◆ Your task:
Pull out every line in the data below that contains the string "width", treating case as significant, and reproduce those lines verbatim.
Begin Provided data
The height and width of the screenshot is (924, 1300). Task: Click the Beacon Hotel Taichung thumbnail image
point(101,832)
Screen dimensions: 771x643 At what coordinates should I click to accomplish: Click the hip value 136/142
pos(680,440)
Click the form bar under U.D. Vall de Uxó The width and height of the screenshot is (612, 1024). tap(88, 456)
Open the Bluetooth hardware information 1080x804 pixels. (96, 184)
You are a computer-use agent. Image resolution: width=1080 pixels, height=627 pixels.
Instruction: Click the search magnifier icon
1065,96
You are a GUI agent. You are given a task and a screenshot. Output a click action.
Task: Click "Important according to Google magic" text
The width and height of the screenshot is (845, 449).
End Provided data
◆ Full response:
The height and width of the screenshot is (924, 1300). Task: Click the Beacon Hotel Taichung thumbnail image
Click the form bar under U.D. Vall de Uxó The width and height of the screenshot is (612, 1024). tap(88, 456)
You are a computer-use agent. Image resolution: width=1080 pixels, height=627 pixels.
The width and height of the screenshot is (845, 449).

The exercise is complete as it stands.